Anomaly preserving contrastive neural embeddings for end-to-end model-independent searches at the LHC
Authors
Kyle Metzger, Lana Xu, Mia Sodini, Thea K. Arrestad, Katya Govorkova, Gaia Grosso, Philip Harris
Abstract
Anomaly detection - identifying deviations from Standard Model predictions - is a key challenge at the Large Hadron Collider due to the size and complexity of its datasets. This is typically addressed by transforming high-dimensional detector data into lower-dimensional, physically meaningful features. We tackle feature extraction for anomaly detection by learning powerful low-dimensional representations via contrastive neural embeddings.
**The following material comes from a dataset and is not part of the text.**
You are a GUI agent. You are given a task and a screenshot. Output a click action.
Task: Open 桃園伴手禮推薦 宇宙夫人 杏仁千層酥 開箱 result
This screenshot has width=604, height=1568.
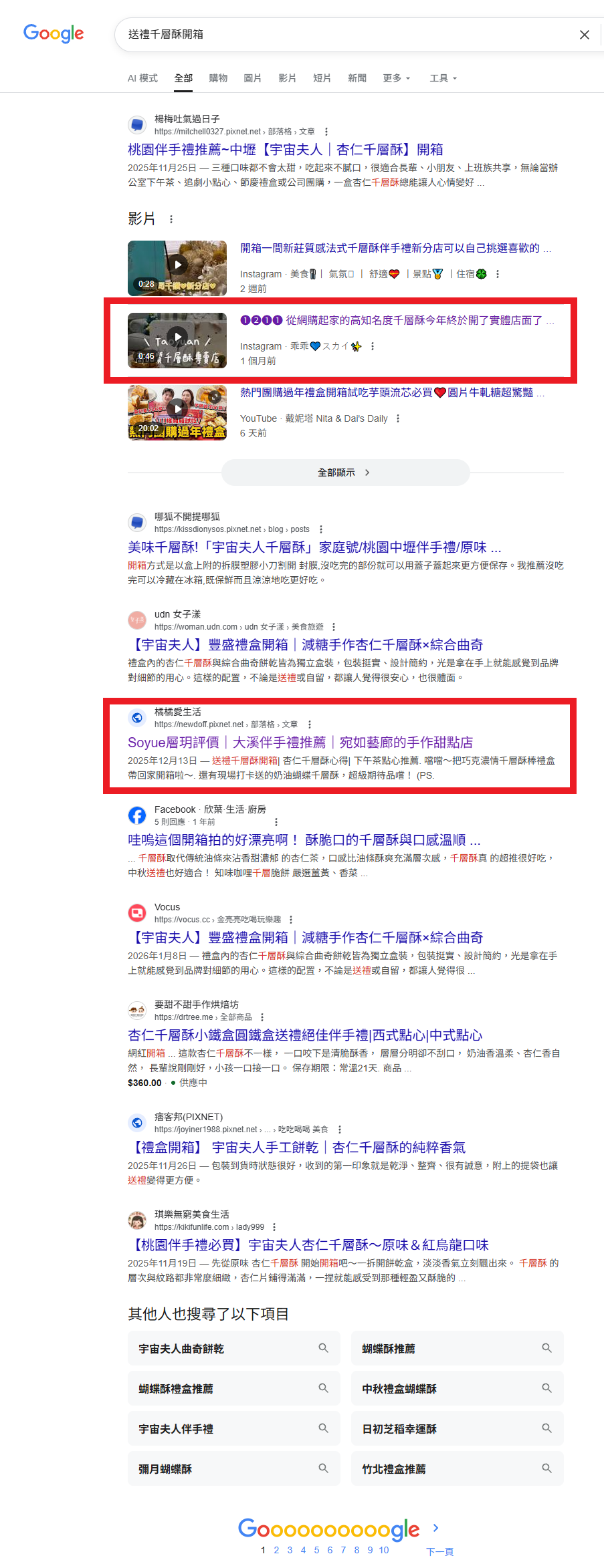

This approach preserves potential anomalies indicative of new physics and enables rare signal extraction using novel machine learning-based statistical methods for signal-independent hypothesis testing. We compare supervised and self-supervised contrastive learning methods, for both MLP- and Transformer-based neural embeddings, trained on the kinematic observables of physics objects in LHC collision events. The learned embeddings serve as input representations for signal-agnostic statistical detection methods in inclusive final states. We achieve significant improvement in discovery power for both rare new physics signals and rare Standard Model processes across diverse final states, demonstrating its applicability for efficiently searching for diverse signals simultaneously. We study the impact of architectural choices, contrastive loss formulations, supervision levels, and embedding dimensionality on anomaly detection performance. We show that the optimal representation for background classification does not always maximize sensitivity to new physics signals, revealing an inherent trade-off between background structure preservation and anomaly enhancement. We demonstrate that combining compression with domain knowledge for label encoding produces the most effective data representation for statistical discovery of anomalies.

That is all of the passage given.